Instructions to follow ▸ This exercise needs the listing below duplicated exactly.

Supplied records START

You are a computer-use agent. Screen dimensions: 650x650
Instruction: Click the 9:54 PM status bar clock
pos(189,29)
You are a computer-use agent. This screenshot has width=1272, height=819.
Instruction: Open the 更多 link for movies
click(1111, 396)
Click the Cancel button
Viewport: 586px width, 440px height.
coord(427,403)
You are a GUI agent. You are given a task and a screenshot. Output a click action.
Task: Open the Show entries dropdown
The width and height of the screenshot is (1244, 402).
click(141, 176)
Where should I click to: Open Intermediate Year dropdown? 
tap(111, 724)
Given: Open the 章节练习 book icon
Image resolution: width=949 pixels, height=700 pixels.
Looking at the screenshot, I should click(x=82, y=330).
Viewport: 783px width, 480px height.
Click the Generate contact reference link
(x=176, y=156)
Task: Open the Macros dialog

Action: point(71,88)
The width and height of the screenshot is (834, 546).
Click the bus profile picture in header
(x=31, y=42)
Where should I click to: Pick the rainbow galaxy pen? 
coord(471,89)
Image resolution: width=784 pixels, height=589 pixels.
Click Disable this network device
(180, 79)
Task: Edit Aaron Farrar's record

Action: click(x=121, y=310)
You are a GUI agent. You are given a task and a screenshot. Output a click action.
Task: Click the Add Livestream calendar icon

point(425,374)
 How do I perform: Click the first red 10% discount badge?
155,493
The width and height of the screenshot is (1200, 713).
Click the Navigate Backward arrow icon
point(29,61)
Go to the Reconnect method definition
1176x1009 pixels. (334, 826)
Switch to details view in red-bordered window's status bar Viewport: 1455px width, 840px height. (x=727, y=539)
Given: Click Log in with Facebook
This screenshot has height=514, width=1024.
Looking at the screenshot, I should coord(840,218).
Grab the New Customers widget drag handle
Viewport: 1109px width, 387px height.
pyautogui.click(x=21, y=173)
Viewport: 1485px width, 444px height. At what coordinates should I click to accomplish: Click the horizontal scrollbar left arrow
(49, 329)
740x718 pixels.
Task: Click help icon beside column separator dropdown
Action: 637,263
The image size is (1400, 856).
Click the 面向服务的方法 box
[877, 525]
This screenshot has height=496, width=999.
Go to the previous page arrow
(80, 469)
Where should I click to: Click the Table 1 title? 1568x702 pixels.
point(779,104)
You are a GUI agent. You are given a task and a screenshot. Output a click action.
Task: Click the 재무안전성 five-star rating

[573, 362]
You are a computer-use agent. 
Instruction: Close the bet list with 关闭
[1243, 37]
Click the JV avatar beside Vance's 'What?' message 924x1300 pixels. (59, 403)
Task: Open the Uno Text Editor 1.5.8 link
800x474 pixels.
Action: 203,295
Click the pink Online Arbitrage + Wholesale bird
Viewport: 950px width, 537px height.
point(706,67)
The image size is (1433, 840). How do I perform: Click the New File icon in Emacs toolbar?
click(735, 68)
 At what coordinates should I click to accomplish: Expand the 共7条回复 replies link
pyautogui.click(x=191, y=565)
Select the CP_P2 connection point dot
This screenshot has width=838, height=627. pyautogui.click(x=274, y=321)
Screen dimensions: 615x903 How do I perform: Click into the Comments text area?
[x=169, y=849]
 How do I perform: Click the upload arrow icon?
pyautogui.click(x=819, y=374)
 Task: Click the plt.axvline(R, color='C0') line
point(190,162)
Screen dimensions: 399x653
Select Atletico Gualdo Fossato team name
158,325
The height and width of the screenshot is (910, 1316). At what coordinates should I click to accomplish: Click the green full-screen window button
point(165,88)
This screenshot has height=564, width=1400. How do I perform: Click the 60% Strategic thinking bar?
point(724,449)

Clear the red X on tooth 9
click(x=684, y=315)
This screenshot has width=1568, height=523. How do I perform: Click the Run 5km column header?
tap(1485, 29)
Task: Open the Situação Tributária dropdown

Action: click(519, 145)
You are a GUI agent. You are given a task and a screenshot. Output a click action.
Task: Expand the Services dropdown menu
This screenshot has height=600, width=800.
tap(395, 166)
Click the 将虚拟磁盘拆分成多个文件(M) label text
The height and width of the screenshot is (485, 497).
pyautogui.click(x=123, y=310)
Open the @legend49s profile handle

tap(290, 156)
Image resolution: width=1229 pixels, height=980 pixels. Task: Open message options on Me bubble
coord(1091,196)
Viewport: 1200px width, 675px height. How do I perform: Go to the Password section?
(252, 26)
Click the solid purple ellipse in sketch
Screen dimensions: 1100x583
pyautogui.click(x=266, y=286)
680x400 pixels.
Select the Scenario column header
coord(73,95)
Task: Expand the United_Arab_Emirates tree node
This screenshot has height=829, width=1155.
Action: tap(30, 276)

Supplied records END

Written response ▸
You are a computer-use agent. Screen dimensions: 650x650
Instruction: Click the 9:54 PM status bar clock
pos(189,29)
You are a computer-use agent. This screenshot has width=1272, height=819.
Instruction: Open the 更多 link for movies
click(1111, 396)
Click the Cancel button
Viewport: 586px width, 440px height.
coord(427,403)
You are a GUI agent. You are given a task and a screenshot. Output a click action.
Task: Open the Show entries dropdown
The width and height of the screenshot is (1244, 402).
click(141, 176)
Where should I click to: Open Intermediate Year dropdown? 
tap(111, 724)
Given: Open the 章节练习 book icon
Image resolution: width=949 pixels, height=700 pixels.
Looking at the screenshot, I should click(x=82, y=330).
Viewport: 783px width, 480px height.
Click the Generate contact reference link
(x=176, y=156)
Task: Open the Macros dialog

Action: point(71,88)
The width and height of the screenshot is (834, 546).
Click the bus profile picture in header
(x=31, y=42)
Where should I click to: Pick the rainbow galaxy pen? 
coord(471,89)
Image resolution: width=784 pixels, height=589 pixels.
Click Disable this network device
(180, 79)
Task: Edit Aaron Farrar's record

Action: click(x=121, y=310)
You are a GUI agent. You are given a task and a screenshot. Output a click action.
Task: Click the Add Livestream calendar icon

point(425,374)
 How do I perform: Click the first red 10% discount badge?
155,493
The width and height of the screenshot is (1200, 713).
Click the Navigate Backward arrow icon
point(29,61)
Go to the Reconnect method definition
1176x1009 pixels. (334, 826)
Switch to details view in red-bordered window's status bar Viewport: 1455px width, 840px height. (x=727, y=539)
Given: Click Log in with Facebook
This screenshot has height=514, width=1024.
Looking at the screenshot, I should coord(840,218).
Grab the New Customers widget drag handle
Viewport: 1109px width, 387px height.
pyautogui.click(x=21, y=173)
Viewport: 1485px width, 444px height. At what coordinates should I click to accomplish: Click the horizontal scrollbar left arrow
(49, 329)
740x718 pixels.
Task: Click help icon beside column separator dropdown
Action: 637,263
The image size is (1400, 856).
Click the 面向服务的方法 box
[877, 525]
This screenshot has height=496, width=999.
Go to the previous page arrow
(80, 469)
Where should I click to: Click the Table 1 title? 1568x702 pixels.
point(779,104)
You are a GUI agent. You are given a task and a screenshot. Output a click action.
Task: Click the 재무안전성 five-star rating

[573, 362]
You are a computer-use agent. 
Instruction: Close the bet list with 关闭
[1243, 37]
Click the JV avatar beside Vance's 'What?' message 924x1300 pixels. (59, 403)
Task: Open the Uno Text Editor 1.5.8 link
800x474 pixels.
Action: 203,295
Click the pink Online Arbitrage + Wholesale bird
Viewport: 950px width, 537px height.
point(706,67)
The image size is (1433, 840). How do I perform: Click the New File icon in Emacs toolbar?
click(735, 68)
 At what coordinates should I click to accomplish: Expand the 共7条回复 replies link
pyautogui.click(x=191, y=565)
Select the CP_P2 connection point dot
This screenshot has width=838, height=627. pyautogui.click(x=274, y=321)
Screen dimensions: 615x903 How do I perform: Click into the Comments text area?
[x=169, y=849]
 How do I perform: Click the upload arrow icon?
pyautogui.click(x=819, y=374)
 Task: Click the plt.axvline(R, color='C0') line
point(190,162)
Screen dimensions: 399x653
Select Atletico Gualdo Fossato team name
158,325
The height and width of the screenshot is (910, 1316). At what coordinates should I click to accomplish: Click the green full-screen window button
point(165,88)
This screenshot has height=564, width=1400. How do I perform: Click the 60% Strategic thinking bar?
point(724,449)

Clear the red X on tooth 9
click(x=684, y=315)
This screenshot has width=1568, height=523. How do I perform: Click the Run 5km column header?
tap(1485, 29)
Task: Open the Situação Tributária dropdown

Action: click(519, 145)
You are a GUI agent. You are given a task and a screenshot. Output a click action.
Task: Expand the Services dropdown menu
This screenshot has height=600, width=800.
tap(395, 166)
Click the 将虚拟磁盘拆分成多个文件(M) label text
The height and width of the screenshot is (485, 497).
pyautogui.click(x=123, y=310)
Open the @legend49s profile handle

tap(290, 156)
Image resolution: width=1229 pixels, height=980 pixels. Task: Open message options on Me bubble
coord(1091,196)
Viewport: 1200px width, 675px height. How do I perform: Go to the Password section?
(252, 26)
Click the solid purple ellipse in sketch
Screen dimensions: 1100x583
pyautogui.click(x=266, y=286)
680x400 pixels.
Select the Scenario column header
coord(73,95)
Task: Expand the United_Arab_Emirates tree node
This screenshot has height=829, width=1155.
Action: tap(30, 276)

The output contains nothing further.